Achieving persistent wealth

Whether Lenk and Gross ultimately end up on the list of richest Angelenos is dependent largely on the commercial viability of their ideas, of which there is apparently no shortage.

“It depends on the extent to which they can reinvent themselves and learn from their failures,” Shukla said. “It certainly isn’t clear that they will join the ranks of the forever-rich, like (Eli) Broad, (Ron) Burkle or (Alfred) Mann, who have been able to endure twists and turns and at each turn adapt and redirect.”

If Lenk and Gross and even Slatkin are looking for role models in recovery, they need not look further than Santa Monica.

That’s where former Wall Street financier and convicted felon Michael Milken has set up shop.

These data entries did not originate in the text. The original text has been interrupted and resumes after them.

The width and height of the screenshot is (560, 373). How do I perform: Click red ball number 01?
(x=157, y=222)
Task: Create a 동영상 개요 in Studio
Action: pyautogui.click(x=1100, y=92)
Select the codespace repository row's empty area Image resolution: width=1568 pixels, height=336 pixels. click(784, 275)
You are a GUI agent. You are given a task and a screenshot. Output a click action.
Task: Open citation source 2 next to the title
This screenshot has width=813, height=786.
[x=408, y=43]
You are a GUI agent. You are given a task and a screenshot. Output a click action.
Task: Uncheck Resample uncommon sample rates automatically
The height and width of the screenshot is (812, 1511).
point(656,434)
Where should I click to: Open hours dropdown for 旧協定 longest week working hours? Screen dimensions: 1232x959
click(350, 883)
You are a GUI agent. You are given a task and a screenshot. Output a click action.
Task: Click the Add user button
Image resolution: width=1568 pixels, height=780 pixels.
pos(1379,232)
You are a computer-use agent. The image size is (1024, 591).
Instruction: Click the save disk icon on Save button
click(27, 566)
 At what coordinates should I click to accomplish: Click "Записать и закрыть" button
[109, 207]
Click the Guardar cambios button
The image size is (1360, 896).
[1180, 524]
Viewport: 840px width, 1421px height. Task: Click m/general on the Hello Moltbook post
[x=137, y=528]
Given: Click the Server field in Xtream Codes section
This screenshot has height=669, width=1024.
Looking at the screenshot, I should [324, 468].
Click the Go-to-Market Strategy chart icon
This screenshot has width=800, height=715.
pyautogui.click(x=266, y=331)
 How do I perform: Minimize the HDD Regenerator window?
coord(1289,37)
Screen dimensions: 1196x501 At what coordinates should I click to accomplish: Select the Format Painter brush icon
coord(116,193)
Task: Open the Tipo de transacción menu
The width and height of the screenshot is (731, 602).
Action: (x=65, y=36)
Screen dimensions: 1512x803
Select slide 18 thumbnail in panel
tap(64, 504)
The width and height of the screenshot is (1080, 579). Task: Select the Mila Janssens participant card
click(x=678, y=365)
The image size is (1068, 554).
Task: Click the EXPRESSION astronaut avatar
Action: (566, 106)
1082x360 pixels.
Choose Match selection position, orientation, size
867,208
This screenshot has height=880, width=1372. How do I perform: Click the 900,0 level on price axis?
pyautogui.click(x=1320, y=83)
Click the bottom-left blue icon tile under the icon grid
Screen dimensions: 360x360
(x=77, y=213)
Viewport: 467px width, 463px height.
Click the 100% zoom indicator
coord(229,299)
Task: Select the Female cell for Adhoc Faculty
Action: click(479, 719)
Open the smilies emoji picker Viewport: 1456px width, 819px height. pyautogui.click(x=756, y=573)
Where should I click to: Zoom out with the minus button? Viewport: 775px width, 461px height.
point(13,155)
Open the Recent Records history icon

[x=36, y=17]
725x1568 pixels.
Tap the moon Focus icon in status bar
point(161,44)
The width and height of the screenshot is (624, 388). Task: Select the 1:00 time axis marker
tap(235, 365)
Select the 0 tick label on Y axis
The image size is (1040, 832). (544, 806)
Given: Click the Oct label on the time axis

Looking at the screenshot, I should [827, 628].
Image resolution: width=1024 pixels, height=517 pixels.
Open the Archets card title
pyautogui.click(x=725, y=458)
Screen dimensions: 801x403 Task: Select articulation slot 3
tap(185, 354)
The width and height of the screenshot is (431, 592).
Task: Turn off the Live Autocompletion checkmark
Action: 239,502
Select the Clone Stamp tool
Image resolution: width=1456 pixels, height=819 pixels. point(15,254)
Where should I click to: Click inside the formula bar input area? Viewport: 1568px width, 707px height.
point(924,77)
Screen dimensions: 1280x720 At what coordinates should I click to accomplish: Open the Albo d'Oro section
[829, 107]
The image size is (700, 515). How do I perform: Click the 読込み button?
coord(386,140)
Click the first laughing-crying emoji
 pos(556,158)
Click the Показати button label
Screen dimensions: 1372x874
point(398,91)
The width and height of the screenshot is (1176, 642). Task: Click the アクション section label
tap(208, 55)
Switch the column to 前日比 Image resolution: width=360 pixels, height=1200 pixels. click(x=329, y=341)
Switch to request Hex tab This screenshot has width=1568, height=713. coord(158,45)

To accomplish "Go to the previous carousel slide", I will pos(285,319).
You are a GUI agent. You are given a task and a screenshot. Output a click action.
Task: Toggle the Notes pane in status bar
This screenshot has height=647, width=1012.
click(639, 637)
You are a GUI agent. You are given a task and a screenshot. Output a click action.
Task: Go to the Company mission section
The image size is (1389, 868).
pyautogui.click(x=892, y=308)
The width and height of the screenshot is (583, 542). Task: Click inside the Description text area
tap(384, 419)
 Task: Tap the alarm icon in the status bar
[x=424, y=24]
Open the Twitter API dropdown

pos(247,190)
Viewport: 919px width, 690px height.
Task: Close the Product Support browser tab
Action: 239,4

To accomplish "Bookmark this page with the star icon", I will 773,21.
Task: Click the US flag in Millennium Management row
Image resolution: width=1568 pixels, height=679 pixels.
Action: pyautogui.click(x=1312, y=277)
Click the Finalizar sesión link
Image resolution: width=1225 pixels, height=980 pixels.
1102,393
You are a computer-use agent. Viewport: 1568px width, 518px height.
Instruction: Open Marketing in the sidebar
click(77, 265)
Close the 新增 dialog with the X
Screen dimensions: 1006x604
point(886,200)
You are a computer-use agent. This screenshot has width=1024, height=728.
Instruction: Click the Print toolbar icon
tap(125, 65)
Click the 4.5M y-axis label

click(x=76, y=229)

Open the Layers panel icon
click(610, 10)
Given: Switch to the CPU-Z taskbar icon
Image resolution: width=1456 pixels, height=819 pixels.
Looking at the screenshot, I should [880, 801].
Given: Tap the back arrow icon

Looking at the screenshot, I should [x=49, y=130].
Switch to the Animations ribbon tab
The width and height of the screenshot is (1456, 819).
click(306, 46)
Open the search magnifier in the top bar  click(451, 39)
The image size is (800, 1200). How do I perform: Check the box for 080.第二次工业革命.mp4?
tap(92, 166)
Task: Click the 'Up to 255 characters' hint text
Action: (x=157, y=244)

Once worth more than $1 billion, which he made off the high-yield junk bonds he pioneered, Milken was convicted of securities fraud in 1990 and served 22 months of a 10-year prison sentence. He was banned for life from the securities business and paid close to $1 billion in fines, penalties, restitution to investors and civil settlements.

Today, Milken rubs shoulders with august titans like Rupert Murdoch, Ted Turner and Yahoo’s Timothy Koogle. He has been honored by a jury of his wealthiest peers.

His wealth is substantial, clocking in at about $800 million, and his philanthropy, which predates his conviction, is acclaimed, especially for its support of cancer research. While he failed in his recent bid for a pardon from President Clinton, Milken is well on his way to making a billion-dollar comeback.